Billy MacInnesYou don’t have to think of the Terminator films as documentaries to be wary of the dangers posed by artificial intelligence (AI). Almost as soon as we dreamed up the notion of robots, we started to fear they might one day replace us. Ever since, humans have been torn between two contrasting visions of the future. In one, robots are willing minions created to make the world a better place for their human overlords but in the other they are super-intelligent beings that will one day overthrow or destroy the human race that created them. In a culture where the Frankenstein myth has become deeply engrained to the point of folk memory, it’s perhaps hardly surprising we should choose to reinvent it for the 20th and 21st centuries with added metal, electronics, flashing lights and lasers.

In this light, it was interesting to read a story on CNET reporting that The Future of Life Institute has issued an open letter, entitled Research priorities for robust and beneficial artificial intelligence. Signed by AI experts around the world, the letter says that in addition to making AI more capable, research should focus on “maximising the societal benefit of AI”. The letter adds: “We recommend expanded research aimed at ensuring that increasingly capable AI systems are robust and beneficial: our AI systems must do what we want them to do.”

An accompanying research priorities document sketches the short-term and long-term research priorities to achieve the goal of robust and beneficial AI systems. The CNET story also highlighted comments from Prof Stephen Hawking and Elon Musk expressing their concern over the dangers posed by AI.

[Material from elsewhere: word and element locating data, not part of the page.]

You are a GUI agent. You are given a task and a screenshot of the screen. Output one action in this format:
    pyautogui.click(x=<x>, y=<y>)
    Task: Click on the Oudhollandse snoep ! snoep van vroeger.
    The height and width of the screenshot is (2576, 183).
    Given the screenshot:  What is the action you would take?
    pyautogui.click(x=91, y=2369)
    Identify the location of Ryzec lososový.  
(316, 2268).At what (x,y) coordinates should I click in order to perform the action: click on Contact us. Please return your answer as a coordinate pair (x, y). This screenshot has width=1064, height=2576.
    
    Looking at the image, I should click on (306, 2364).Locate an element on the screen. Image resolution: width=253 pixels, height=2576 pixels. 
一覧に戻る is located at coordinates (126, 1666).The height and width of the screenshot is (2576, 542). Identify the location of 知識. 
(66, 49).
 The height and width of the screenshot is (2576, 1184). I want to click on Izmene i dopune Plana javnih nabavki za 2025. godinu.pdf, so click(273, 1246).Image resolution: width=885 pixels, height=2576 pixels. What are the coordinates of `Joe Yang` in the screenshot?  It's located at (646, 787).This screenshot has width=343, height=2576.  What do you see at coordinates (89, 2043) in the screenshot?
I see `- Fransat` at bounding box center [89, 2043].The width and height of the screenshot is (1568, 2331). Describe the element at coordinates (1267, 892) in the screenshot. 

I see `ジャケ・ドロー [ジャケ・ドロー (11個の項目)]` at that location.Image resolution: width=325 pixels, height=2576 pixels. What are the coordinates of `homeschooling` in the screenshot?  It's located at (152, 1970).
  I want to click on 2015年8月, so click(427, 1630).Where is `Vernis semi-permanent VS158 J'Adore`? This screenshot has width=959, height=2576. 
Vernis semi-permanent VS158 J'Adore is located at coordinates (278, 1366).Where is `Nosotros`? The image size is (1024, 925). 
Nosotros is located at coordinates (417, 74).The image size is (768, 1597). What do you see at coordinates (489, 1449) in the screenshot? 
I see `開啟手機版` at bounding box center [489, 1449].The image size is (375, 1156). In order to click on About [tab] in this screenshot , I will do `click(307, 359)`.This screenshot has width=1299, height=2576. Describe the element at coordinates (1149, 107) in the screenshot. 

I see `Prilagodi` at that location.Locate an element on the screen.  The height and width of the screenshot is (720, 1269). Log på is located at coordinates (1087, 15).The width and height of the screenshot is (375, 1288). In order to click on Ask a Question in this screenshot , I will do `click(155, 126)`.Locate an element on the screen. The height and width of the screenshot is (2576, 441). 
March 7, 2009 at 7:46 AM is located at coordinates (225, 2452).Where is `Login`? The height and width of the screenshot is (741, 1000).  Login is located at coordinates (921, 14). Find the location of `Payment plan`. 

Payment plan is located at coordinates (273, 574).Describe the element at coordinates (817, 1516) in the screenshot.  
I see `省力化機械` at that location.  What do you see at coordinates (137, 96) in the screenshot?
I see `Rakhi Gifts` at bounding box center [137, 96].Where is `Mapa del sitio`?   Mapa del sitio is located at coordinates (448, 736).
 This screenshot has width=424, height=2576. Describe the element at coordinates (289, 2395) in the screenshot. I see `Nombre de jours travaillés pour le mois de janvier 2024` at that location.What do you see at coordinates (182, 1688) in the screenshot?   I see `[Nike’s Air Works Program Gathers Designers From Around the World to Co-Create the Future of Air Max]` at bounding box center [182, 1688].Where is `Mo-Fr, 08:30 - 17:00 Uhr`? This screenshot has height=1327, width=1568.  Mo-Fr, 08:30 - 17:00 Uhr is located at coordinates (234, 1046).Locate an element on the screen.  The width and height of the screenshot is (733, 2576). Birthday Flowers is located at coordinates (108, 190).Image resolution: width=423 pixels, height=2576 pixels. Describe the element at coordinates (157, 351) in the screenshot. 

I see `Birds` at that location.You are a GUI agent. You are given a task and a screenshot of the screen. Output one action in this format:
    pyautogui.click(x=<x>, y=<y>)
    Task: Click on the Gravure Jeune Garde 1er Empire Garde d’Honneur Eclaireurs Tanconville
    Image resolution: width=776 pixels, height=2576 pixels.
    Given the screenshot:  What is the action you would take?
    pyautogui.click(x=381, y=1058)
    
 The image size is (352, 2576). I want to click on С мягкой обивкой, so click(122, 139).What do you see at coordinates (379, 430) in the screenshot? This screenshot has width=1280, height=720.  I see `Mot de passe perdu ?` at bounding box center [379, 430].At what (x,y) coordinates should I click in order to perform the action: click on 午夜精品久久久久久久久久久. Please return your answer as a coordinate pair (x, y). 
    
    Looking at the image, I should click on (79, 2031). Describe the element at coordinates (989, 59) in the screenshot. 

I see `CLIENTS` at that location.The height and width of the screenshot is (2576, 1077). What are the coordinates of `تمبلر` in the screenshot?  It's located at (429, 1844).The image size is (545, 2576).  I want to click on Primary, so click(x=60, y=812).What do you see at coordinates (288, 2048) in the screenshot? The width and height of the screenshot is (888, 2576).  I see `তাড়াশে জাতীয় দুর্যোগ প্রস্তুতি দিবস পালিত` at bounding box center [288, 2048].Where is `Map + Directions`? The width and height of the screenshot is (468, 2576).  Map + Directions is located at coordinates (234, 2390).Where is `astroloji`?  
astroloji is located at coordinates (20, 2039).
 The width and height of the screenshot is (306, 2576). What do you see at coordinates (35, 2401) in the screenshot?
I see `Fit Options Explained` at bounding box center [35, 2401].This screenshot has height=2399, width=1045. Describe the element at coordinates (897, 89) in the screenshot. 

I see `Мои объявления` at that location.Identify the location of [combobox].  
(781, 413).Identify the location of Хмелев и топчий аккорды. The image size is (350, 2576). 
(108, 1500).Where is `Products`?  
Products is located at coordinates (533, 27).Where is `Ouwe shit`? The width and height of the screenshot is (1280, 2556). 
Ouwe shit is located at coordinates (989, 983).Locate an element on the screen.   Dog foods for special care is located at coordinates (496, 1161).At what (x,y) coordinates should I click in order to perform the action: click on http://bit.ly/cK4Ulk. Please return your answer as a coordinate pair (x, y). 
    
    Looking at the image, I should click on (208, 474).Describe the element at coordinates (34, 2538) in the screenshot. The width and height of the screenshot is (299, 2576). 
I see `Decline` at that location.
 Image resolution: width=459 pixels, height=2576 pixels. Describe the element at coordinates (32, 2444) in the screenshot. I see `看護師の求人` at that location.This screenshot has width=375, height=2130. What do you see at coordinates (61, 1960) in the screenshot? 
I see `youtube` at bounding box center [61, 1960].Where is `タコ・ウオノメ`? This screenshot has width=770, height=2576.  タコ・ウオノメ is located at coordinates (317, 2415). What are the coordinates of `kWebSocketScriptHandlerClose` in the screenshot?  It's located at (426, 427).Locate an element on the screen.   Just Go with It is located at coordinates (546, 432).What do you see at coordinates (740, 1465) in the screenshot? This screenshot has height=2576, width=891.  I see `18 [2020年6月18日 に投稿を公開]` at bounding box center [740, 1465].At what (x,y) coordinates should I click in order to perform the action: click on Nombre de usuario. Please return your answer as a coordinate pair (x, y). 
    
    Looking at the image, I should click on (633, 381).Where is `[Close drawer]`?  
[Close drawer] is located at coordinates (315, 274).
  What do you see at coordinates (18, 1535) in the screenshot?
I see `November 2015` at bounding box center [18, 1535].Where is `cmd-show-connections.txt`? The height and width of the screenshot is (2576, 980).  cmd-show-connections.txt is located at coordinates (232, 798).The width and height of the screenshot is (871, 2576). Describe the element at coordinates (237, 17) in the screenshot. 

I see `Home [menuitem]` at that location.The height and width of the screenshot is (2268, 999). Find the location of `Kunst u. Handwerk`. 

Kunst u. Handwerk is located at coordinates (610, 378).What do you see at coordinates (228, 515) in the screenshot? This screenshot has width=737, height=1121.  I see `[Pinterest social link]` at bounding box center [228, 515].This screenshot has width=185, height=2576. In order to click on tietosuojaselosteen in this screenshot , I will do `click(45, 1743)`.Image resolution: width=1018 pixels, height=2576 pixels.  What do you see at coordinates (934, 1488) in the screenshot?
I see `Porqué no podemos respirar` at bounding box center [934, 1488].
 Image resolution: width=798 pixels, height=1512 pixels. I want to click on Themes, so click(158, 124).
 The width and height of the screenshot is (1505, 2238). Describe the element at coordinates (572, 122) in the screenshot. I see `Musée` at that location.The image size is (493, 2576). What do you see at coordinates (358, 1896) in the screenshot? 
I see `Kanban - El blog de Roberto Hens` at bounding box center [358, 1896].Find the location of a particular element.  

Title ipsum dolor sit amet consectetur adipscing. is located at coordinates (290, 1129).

In May last year, Hawking wrote in the UK’s The Independent newspaper: “Whereas the short-term impact of AI depends on who controls it, the long-term impact depends on whether it can be controlled at all”. And Musk tweeted in August: “we need to be super careful with AI. Potentially more dangerous than nukes”. In October, he suggested regulatory oversight could be required “just to make sure we don’t do something very foolish”.

While it would be madness to disagree with distinguished intellects such as Hawking and Musk, it’s intriguing that humans can be so certain AI will evolve to the point where it poses a danger to us but seem far less convinced of our own abilities to evolve ourselves to the point where we don’t allow it to happen. I wonder if this fuels into an underlying unconscious fear we have that whereas machines are visibly evolving at an incredible rate, we humans appear to have hit our evolutionary ceiling.